▶ _Work required_
Please format these lines as a numbered list, leaving out any blank lines.
# START OF Record list
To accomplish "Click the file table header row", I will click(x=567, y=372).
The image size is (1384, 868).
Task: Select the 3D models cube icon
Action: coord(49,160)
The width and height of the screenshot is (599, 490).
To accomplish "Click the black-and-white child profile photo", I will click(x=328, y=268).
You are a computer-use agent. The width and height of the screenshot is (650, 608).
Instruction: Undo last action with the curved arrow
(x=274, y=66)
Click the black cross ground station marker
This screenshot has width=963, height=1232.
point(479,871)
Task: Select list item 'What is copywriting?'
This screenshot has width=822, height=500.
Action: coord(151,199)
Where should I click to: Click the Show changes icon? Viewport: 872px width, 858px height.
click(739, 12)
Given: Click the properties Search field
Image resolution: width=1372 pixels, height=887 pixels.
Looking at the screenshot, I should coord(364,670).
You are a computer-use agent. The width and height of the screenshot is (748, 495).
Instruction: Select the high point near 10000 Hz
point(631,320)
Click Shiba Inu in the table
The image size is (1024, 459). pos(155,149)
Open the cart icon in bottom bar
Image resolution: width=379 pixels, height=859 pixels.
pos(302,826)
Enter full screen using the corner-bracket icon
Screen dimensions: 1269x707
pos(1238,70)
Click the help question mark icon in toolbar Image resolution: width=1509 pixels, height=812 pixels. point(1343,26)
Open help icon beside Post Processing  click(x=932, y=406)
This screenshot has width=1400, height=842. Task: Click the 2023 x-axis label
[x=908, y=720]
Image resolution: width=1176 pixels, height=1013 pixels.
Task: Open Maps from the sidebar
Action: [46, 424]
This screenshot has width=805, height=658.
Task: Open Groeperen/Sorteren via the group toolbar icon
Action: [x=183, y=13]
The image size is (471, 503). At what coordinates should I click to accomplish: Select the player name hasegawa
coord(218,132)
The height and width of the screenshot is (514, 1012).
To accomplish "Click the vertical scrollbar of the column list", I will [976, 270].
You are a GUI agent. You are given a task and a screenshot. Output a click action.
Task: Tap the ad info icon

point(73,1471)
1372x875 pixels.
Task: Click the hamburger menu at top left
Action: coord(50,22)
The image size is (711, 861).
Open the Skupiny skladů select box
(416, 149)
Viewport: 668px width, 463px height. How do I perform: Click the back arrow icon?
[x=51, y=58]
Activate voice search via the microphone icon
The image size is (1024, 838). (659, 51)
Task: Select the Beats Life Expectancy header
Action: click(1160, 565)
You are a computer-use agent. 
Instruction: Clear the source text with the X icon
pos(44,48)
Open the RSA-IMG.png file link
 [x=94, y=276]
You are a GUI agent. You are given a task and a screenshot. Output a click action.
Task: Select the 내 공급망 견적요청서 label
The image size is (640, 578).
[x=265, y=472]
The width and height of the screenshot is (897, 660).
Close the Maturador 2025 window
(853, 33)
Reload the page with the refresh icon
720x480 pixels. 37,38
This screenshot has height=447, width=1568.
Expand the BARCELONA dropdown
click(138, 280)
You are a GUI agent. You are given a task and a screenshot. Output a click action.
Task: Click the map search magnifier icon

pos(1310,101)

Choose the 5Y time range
# END OF Record list
▶ _Exercise response_
1. To accomplish "Click the file table header row", I will click(x=567, y=372).
2. The image size is (1384, 868).
3. Task: Select the 3D models cube icon
4. Action: coord(49,160)
5. The width and height of the screenshot is (599, 490).
6. To accomplish "Click the black-and-white child profile photo", I will click(x=328, y=268).
7. You are a computer-use agent. The width and height of the screenshot is (650, 608).
8. Instruction: Undo last action with the curved arrow
9. (x=274, y=66)
10. Click the black cross ground station marker
11. This screenshot has width=963, height=1232.
12. point(479,871)
13. Task: Select list item 'What is copywriting?'
14. This screenshot has width=822, height=500.
15. Action: coord(151,199)
16. Where should I click to: Click the Show changes icon? Viewport: 872px width, 858px height.
17. click(739, 12)
18. Given: Click the properties Search field
19. Image resolution: width=1372 pixels, height=887 pixels.
20. Looking at the screenshot, I should coord(364,670).
21. You are a computer-use agent. The width and height of the screenshot is (748, 495).
22. Instruction: Select the high point near 10000 Hz
23. point(631,320)
24. Click Shiba Inu in the table
25. The image size is (1024, 459). pos(155,149)
26. Open the cart icon in bottom bar
27. Image resolution: width=379 pixels, height=859 pixels.
28. pos(302,826)
29. Enter full screen using the corner-bracket icon
30. Screen dimensions: 1269x707
31. pos(1238,70)
32. Click the help question mark icon in toolbar Image resolution: width=1509 pixels, height=812 pixels. point(1343,26)
33. Open help icon beside Post Processing  click(x=932, y=406)
34. This screenshot has width=1400, height=842. Task: Click the 2023 x-axis label
35. [x=908, y=720]
36. Image resolution: width=1176 pixels, height=1013 pixels.
37. Task: Open Maps from the sidebar
38. Action: [46, 424]
39. This screenshot has width=805, height=658.
40. Task: Open Groeperen/Sorteren via the group toolbar icon
41. Action: [x=183, y=13]
42. The image size is (471, 503). At what coordinates should I click to accomplish: Select the player name hasegawa
43. coord(218,132)
44. The height and width of the screenshot is (514, 1012).
45. To accomplish "Click the vertical scrollbar of the column list", I will [976, 270].
46. You are a GUI agent. You are given a task and a screenshot. Output a click action.
47. Task: Tap the ad info icon
48. point(73,1471)
49. 1372x875 pixels.
50. Task: Click the hamburger menu at top left
51. Action: coord(50,22)
52. The image size is (711, 861).
53. Open the Skupiny skladů select box
54. (416, 149)
55. Viewport: 668px width, 463px height. How do I perform: Click the back arrow icon?
56. [x=51, y=58]
57. Activate voice search via the microphone icon
58. The image size is (1024, 838). (659, 51)
59. Task: Select the Beats Life Expectancy header
60. Action: click(1160, 565)
61. You are a computer-use agent. 
62. Instruction: Clear the source text with the X icon
63. pos(44,48)
64. Open the RSA-IMG.png file link
65.  [x=94, y=276]
66. You are a GUI agent. You are given a task and a screenshot. Output a click action.
67. Task: Select the 내 공급망 견적요청서 label
68. The image size is (640, 578).
69. [x=265, y=472]
70. The width and height of the screenshot is (897, 660).
71. Close the Maturador 2025 window
72. (853, 33)
73. Reload the page with the refresh icon
74. 720x480 pixels. 37,38
75. This screenshot has height=447, width=1568.
76. Expand the BARCELONA dropdown
77. click(138, 280)
78. You are a GUI agent. You are given a task and a screenshot. Output a click action.
79. Task: Click the map search magnifier icon
80. pos(1310,101)
81. Choose the 5Y time range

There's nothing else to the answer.